Ernst von Dohnányi
(1877-1960)
Dohnányi’s Variations on a Nursery Song, written, said the composer ‘for the enjoyment of humorous people and the annoyance of others’ has been well described as an elaborate but very good joke. It is full of the humour which was a feature of his music and of his own brilliant piano playing. He himself gave the first performance in Berlin in 1916, and his 1931 recording remains one of the wittiest and best.
The nursery song which Dohnányi takes as his theme, sung in France to the words ‘Ah, vous dirai-je, Maman’, and in England as ‘Twinkle, twinkle, little star’ had been used by Mozart for a set of 12 variations for solo piano. Its blameless simplicity conceals vast possibilities for imaginative transformation of its simple moves up and down the scale, between tonic and dominant. Knowing that Mozart’s piece is often given to very young pianists, Dohnányi addresses himself to grown-ups (and musically aware children), who will appreciate references to a vast range of musical styles, many touched on with comedy or irony, but all remaining beautiful and enjoyable, and giving the soloist opportunities for expression and coruscating virtuosity.
The biggest joke is the beginning. The portentous orchestral prelude, described by Sir Donald Tovey as a ‘symphony in Woe minor’, contains minor key treatments of the first eight notes of the theme. It dies away in tragic accents, there is a sudden bang, and the piano comes in all innocently, picking out the theme in unison as if a child was playing it.
The ‘disguise’ of variations helps make this Dohnányi’s most popular work. A major pianist, one of the greatest of his time, he was famous for the range of his repertoire. Soon after completing the Variations, Dohnányi left Berlin, where he had been invited by Joachim in 1905, and returned to his native Hungary, continuing his versatile life as pianist, composer, conductor, teacher, and administrator – the major architect, as Grove’s Dictionary observes, of Hungary’s musical culture in the 20th century. Conducting left less time for composing, and clearly Dohnányi already had a conductor’s sympathy for a wide range of styles. His own music was basically a continuation of Romanticism. As these Variations show, Dohnányi was well aware of modern stylistic developments, but his harmonic adventures were always anchored in clear form and firm tonality.
Variation by Variation
Introduction
Theme
Variation: I the theme migrates to plucked strings, while the piano makes its first declaration of virtuosity.
II a brass-dominated march, with skittish interludes for piano and winds.
III a tongue-in cheek dance, Romantic and Brahmsian.
IV march-like again, and comic in its accompaniment, for very high and very low woodwinds.
V ‘like a music box’ – piano, harp and bells.
VI the same figuration carries on, with lively winds.
VII Waltz – a parodistic, schmaltzy treatment of this Viennese dance.
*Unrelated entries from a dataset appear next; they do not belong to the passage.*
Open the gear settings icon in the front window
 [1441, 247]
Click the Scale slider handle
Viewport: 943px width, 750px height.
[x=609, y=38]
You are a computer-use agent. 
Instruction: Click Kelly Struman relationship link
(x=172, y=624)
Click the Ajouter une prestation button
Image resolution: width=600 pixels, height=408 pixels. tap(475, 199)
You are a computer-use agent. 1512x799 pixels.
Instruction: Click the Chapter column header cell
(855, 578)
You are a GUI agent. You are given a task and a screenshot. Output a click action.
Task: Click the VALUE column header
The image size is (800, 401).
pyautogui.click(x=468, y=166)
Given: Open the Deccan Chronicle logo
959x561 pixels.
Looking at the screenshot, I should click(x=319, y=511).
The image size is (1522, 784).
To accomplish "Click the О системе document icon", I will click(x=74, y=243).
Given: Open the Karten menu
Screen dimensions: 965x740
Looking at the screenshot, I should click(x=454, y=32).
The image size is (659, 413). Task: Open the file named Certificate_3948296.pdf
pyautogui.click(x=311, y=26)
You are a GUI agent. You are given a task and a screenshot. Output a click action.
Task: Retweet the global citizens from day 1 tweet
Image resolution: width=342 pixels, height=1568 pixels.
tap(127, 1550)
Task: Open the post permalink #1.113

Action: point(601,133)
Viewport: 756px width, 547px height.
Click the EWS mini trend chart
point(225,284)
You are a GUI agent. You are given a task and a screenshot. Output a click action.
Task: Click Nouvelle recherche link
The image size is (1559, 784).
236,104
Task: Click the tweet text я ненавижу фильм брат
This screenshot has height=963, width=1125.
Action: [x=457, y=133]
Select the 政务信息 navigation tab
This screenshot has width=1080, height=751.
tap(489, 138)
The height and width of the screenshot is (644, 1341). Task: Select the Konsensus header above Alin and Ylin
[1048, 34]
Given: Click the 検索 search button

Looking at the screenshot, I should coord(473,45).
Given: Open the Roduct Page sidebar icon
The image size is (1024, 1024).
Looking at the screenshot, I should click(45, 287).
VIII Alla marcia, with shades of Brahms’ Academic Festival Overture, and Mahler’s irony.
IX A scherzo, which salutes Dukas’s Sorcerer’s Apprentice (bassoons) and Saint-Saëns’s Danse macabre (xylophone and rapping of the violins’ bow-sticks on the strings).
X Passacaglia. Opening in reminiscence of César Franck’s Symphonic variations, this turns into a solemn slow dance on a ground-bass (Passacaglia), which is the theme in minor mode. The affecting emotional core of the work.
XI Chorale. The nursery tune, handled with a debt to the Evening Prayer and Dream Pantomime of Humperdinck’s Hansel and Gretel, with harp and piano figuration interspersing the brass’s intoning of the hymn. Harmony based on the whole tone scale pokes fun at Debussy, and leads incongruously to a naïve and witty transition - playing with the simple musical materials of the theme, then:
Finale fugato. The theme of this fugal chase has incongruous intervals, and the spirit is that of Rossini. The ending includes a jibe at Lisztian pyrotechnics and a Haydnish joke for high and low winds.